Economist or elitist

paul church ‏@eddtorial: Paul krugman a brilliant economist, or whiny elitist?

ANSWER:

Haha.

Think about it. “Brilliant economist”. That means: he went to a good school, he went to a good graduate school, he wrote a PhD thesis that got acclaim from other PhDs in the area and got him published quite a bit in hard-to-read academic journals edited by other PhDs who went to good schools. And he did this over and over for many years.

Combine that with the fact that the first doorway information opens to get into your brain is the amygdala, the part of the brain that responds to danger and is ready instantly to pounce with rage, fear, anxiety, etc.

Put the two together.

Now what words come out? It turns out “brilliant economist” and “whiny elitist” can be interchangeable.

 

(Famous Zombie/Economist)

Class auction suit against BoA

Charlie Haycock ‏@charliehay: got a post card about a class action lawsuit against Bank of America entitling me to $, what are the odds I’ll ever get a check?

ANSWER:

I get one of those a month for various reasons.

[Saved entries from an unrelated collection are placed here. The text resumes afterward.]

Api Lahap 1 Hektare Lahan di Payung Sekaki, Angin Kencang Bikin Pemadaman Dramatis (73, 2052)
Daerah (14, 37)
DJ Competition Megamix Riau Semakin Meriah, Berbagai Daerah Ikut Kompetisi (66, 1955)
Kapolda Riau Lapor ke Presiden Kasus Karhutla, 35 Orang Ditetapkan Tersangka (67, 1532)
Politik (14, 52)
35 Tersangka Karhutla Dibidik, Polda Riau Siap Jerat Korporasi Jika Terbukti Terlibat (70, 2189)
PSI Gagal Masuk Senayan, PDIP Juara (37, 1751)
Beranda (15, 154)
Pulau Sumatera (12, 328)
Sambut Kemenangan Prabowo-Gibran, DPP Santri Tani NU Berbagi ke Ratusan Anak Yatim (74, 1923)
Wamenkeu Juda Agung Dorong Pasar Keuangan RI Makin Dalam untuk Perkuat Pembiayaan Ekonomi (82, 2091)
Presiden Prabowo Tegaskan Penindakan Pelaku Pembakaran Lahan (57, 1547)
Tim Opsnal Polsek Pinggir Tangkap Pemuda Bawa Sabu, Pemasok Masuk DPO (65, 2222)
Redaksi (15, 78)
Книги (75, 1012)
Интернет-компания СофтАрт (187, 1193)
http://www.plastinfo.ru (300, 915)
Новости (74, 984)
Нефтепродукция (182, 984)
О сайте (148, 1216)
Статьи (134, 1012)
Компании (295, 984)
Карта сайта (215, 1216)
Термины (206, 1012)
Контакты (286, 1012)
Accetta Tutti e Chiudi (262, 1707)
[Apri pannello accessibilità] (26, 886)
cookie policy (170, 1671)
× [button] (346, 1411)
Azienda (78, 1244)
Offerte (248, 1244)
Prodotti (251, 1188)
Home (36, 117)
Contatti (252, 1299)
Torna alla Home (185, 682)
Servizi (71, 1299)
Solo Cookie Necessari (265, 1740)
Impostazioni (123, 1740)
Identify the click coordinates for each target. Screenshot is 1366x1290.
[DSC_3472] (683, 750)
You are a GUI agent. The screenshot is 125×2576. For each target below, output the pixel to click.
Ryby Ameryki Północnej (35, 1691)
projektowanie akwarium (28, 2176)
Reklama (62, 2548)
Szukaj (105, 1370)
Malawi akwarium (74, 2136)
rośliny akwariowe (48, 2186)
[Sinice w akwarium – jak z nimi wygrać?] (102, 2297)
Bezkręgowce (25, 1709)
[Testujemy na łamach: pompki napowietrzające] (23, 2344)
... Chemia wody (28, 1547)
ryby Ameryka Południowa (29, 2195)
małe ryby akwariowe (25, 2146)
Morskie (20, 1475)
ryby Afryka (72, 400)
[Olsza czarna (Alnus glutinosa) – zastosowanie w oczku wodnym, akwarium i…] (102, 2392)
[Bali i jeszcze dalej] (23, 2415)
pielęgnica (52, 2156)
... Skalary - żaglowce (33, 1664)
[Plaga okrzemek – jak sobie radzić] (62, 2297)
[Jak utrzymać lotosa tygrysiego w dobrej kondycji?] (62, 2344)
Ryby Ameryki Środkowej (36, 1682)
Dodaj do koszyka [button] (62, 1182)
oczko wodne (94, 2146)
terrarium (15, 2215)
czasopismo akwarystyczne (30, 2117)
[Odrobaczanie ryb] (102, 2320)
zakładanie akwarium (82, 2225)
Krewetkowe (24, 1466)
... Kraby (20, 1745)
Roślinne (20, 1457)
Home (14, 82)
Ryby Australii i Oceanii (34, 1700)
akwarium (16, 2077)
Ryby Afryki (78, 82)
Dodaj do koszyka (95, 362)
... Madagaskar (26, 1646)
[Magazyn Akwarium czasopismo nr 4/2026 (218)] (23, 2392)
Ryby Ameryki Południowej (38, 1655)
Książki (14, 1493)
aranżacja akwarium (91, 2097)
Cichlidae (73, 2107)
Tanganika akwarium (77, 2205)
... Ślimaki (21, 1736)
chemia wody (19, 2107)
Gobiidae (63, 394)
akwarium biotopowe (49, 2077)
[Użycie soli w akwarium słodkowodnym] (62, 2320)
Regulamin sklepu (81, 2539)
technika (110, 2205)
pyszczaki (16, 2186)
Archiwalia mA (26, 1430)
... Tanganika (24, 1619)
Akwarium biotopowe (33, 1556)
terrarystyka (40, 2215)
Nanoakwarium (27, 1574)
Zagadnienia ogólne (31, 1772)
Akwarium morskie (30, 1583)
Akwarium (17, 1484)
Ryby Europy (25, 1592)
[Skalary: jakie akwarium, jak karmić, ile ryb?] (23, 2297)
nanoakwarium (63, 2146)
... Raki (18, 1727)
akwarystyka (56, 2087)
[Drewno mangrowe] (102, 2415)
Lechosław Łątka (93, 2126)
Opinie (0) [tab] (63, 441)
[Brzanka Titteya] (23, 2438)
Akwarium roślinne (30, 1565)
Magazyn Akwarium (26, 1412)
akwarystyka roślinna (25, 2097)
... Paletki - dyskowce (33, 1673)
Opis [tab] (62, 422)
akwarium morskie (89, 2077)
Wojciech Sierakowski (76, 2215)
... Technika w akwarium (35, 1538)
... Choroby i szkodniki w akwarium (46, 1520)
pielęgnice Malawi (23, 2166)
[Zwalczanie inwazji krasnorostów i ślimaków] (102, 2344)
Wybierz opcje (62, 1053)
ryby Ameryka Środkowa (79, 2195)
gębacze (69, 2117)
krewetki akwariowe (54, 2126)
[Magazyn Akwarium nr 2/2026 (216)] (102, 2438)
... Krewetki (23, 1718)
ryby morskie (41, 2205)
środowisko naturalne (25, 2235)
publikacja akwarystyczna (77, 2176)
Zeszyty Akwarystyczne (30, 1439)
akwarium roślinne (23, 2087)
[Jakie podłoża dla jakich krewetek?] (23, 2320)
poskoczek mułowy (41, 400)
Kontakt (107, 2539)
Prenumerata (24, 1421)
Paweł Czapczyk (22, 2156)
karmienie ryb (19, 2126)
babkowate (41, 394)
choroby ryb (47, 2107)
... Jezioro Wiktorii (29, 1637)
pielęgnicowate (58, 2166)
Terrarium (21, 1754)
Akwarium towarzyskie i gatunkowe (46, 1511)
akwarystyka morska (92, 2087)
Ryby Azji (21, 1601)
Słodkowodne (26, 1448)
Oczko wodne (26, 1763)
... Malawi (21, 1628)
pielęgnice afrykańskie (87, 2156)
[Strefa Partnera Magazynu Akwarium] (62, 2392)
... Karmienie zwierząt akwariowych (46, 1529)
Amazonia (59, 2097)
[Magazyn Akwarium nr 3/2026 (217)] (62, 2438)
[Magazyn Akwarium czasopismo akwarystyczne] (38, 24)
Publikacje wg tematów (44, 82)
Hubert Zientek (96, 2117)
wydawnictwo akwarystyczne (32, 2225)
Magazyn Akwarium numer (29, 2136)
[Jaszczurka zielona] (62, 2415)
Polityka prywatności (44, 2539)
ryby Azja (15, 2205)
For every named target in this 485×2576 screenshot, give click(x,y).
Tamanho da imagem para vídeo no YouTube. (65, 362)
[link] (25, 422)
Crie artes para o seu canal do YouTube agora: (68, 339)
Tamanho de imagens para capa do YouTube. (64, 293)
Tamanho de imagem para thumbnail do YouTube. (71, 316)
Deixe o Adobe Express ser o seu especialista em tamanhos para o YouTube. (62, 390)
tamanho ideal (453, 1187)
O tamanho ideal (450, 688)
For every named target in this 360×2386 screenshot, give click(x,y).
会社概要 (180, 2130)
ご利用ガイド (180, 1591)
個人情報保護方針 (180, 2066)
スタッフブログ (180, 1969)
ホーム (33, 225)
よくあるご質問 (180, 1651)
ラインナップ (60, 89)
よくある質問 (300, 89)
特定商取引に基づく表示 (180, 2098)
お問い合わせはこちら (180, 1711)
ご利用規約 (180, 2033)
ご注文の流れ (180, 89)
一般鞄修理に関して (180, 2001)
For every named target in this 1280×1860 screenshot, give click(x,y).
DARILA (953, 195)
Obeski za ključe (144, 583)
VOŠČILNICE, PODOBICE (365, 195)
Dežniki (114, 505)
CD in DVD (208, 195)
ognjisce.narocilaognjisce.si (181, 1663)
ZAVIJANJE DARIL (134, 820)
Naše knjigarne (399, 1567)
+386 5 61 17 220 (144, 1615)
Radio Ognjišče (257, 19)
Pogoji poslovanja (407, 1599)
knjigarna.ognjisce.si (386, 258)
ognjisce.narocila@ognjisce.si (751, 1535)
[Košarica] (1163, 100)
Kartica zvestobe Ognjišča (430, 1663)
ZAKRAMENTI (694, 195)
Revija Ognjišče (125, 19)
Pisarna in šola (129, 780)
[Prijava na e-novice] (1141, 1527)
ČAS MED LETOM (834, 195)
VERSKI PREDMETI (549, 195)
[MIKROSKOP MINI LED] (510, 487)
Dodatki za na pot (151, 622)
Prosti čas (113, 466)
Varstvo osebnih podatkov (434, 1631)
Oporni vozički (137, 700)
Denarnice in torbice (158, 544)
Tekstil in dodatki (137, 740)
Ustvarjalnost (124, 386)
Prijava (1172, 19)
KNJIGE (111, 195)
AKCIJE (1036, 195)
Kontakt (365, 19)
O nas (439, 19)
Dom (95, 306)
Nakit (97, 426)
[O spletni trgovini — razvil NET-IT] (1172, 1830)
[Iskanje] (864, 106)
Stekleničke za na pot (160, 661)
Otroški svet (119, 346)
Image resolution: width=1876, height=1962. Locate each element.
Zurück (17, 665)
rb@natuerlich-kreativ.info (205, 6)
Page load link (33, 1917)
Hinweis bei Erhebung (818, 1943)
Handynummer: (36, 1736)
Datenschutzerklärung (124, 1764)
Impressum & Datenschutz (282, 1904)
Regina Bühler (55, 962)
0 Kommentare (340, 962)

I have two responses:

A) You will never get a check. If you do it will be for $35.17. Meanwhile, the lawyers make a ton of money. Something should be done to regulate class-action suits but too many congressmen are lawyers and made their money that way (look at John Edwards) so you can forget about that.

B) Business idea: create a class action lawsuit portal. Get every class action lawsuit on there (there are thousands). Almost everyone in the country is entitled to be in the “class” of some lawsuit. For instance, if you are a vegetarian and ate McDonald’s fries in the 90s you are owed some money. If you used in ipod in 2005 you are owed some money. Etc. Everyone is owed some money.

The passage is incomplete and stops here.